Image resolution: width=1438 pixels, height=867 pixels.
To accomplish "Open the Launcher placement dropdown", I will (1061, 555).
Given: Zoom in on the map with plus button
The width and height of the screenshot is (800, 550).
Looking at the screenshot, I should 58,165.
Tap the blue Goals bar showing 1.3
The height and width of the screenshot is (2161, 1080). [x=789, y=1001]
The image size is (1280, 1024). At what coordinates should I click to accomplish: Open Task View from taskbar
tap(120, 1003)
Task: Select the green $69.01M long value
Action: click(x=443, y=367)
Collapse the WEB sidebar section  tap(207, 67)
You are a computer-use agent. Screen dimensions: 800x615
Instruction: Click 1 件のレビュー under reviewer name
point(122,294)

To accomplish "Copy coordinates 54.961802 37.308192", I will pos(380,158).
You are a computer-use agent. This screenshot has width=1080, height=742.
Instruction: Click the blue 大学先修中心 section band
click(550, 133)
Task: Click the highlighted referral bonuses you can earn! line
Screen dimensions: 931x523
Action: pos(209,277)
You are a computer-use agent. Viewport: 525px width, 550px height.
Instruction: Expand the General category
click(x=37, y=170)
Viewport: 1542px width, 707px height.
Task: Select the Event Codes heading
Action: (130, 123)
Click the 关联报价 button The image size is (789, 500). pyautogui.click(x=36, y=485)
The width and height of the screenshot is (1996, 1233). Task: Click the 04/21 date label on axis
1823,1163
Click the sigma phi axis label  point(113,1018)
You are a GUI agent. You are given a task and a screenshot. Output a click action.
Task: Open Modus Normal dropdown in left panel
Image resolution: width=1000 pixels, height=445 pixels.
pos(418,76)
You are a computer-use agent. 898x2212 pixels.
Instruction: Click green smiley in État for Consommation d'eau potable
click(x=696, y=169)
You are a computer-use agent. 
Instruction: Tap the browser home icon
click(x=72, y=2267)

• • • • •

> AIM OF THE TASK
Copy down every line of the material above that includes the string "dropdown".

> RESULT
To accomplish "Open the Launcher placement dropdown", I will (1061, 555).
Task: Open Modus Normal dropdown in left panel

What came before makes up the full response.